Direction
Reproduce the listing word for word, starting at its first line and ending at the line that contains "(x=284, y=1039)", with both of those lines included. Omit the pictures from your copy.

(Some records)
>>
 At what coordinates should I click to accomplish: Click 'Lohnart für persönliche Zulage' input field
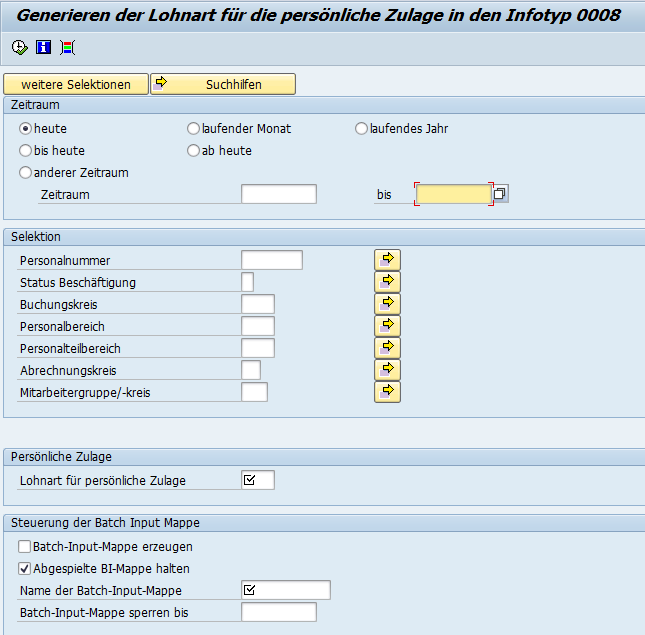pyautogui.click(x=258, y=480)
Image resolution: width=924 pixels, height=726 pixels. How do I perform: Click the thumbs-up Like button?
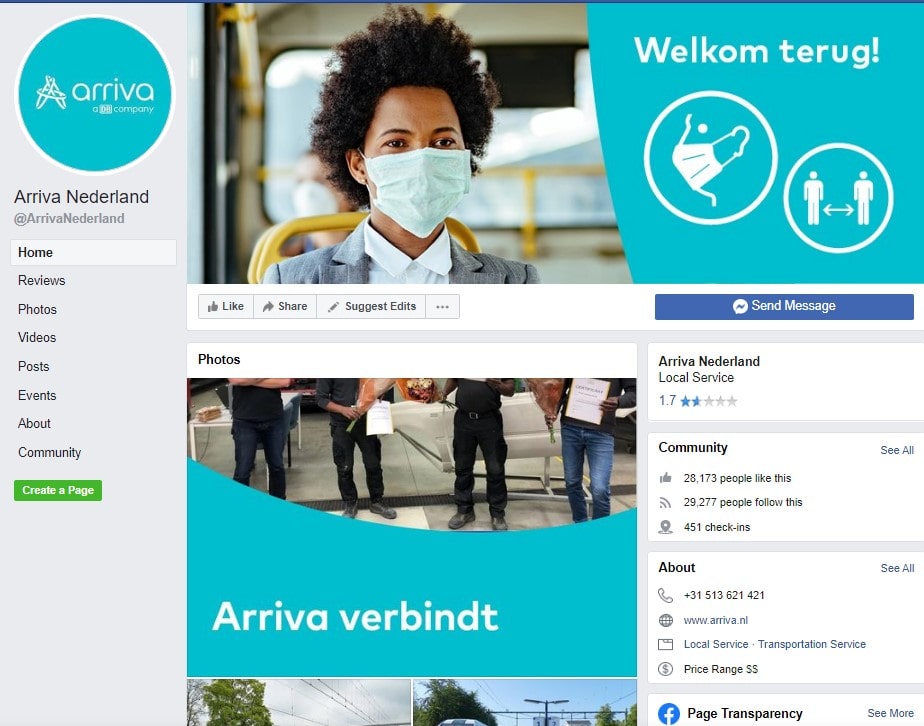point(226,306)
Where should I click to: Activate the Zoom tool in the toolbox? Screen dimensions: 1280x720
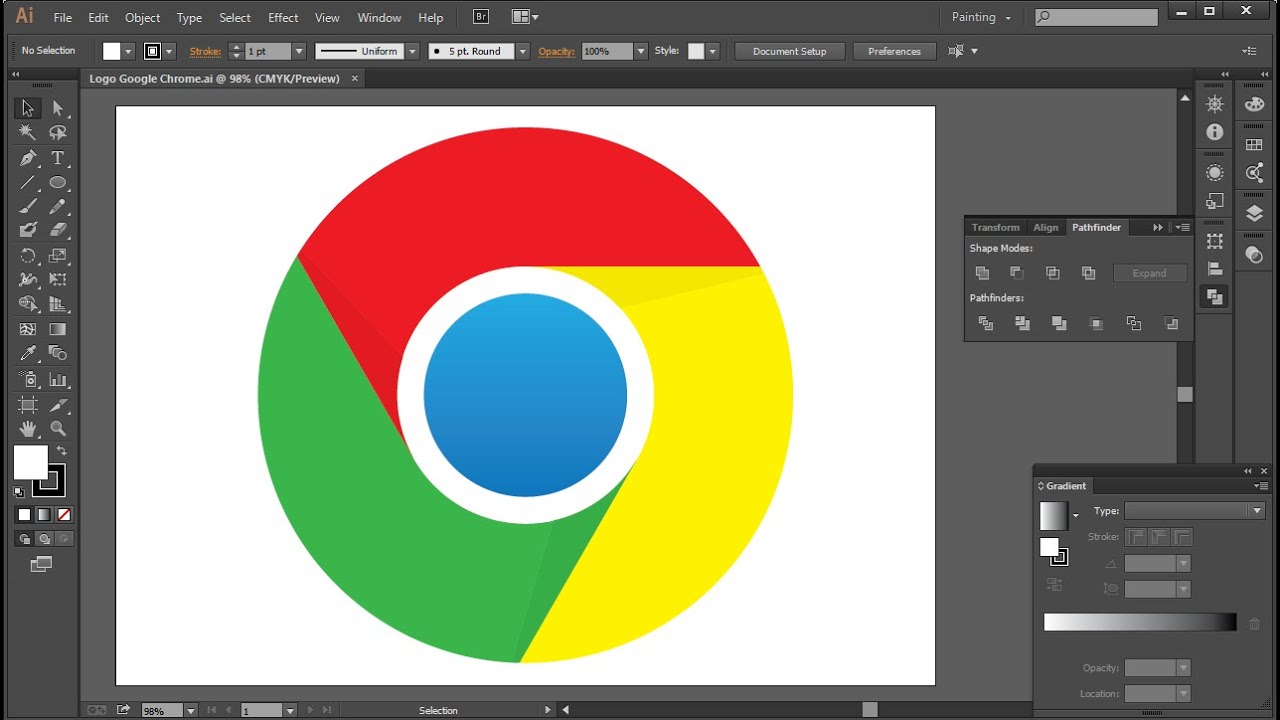pos(58,428)
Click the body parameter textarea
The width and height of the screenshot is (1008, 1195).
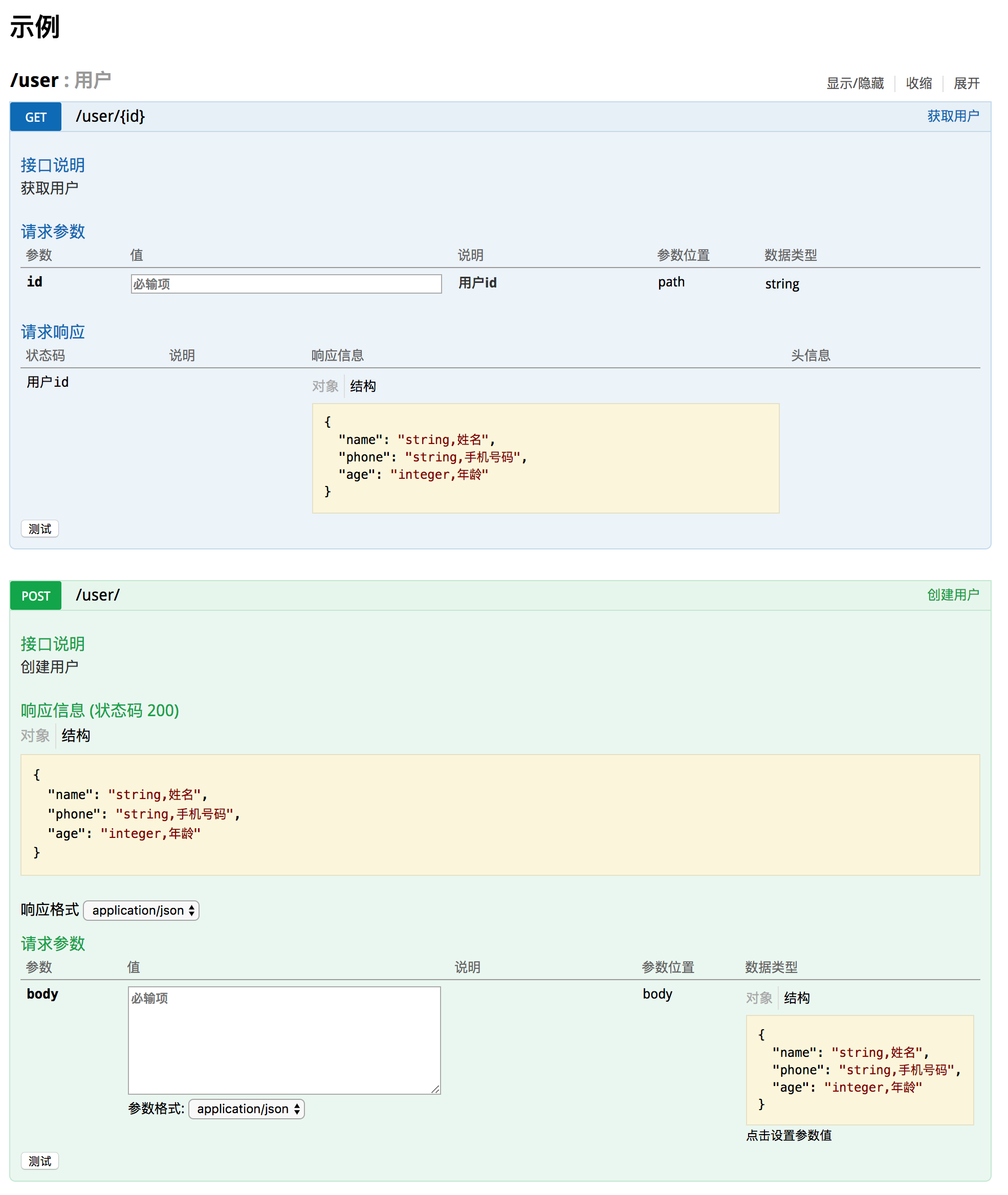(x=284, y=1039)
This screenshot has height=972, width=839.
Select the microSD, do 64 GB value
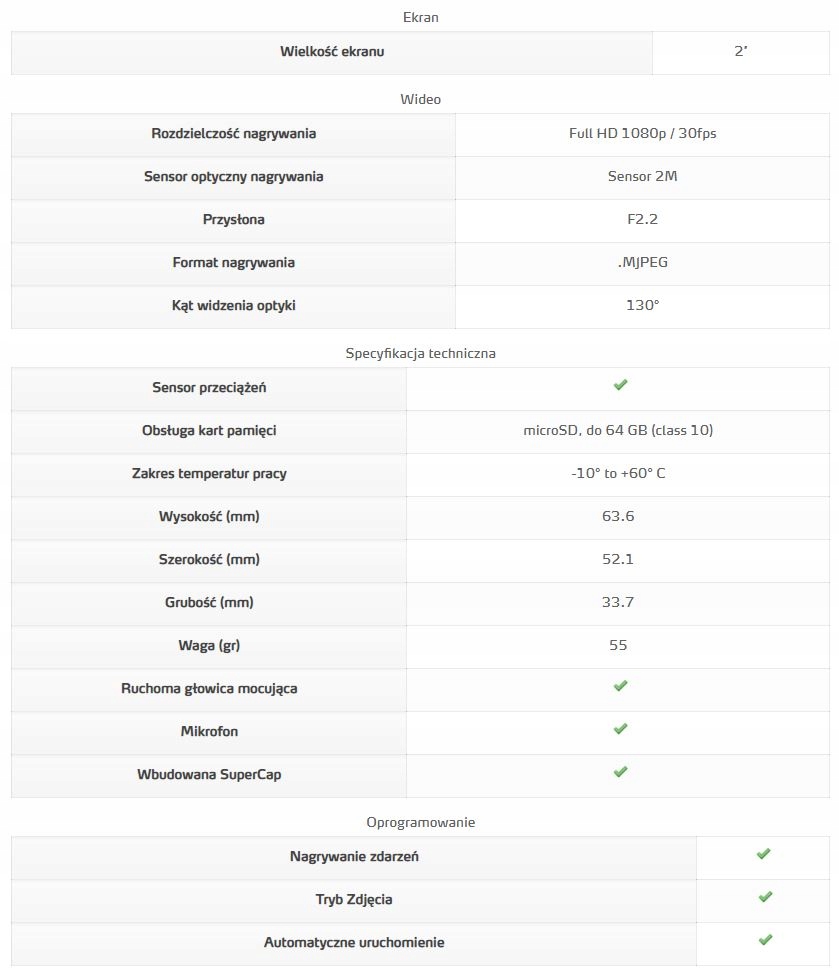[x=618, y=431]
<<
Response to this exercise
 At what coordinates should I click to accomplish: Click 'Lohnart für persönliche Zulage' input field
pyautogui.click(x=258, y=480)
Image resolution: width=924 pixels, height=726 pixels. How do I perform: Click the thumbs-up Like button?
point(226,306)
Where should I click to: Activate the Zoom tool in the toolbox? Screen dimensions: 1280x720
pos(58,428)
Click the body parameter textarea
The width and height of the screenshot is (1008, 1195).
(x=284, y=1039)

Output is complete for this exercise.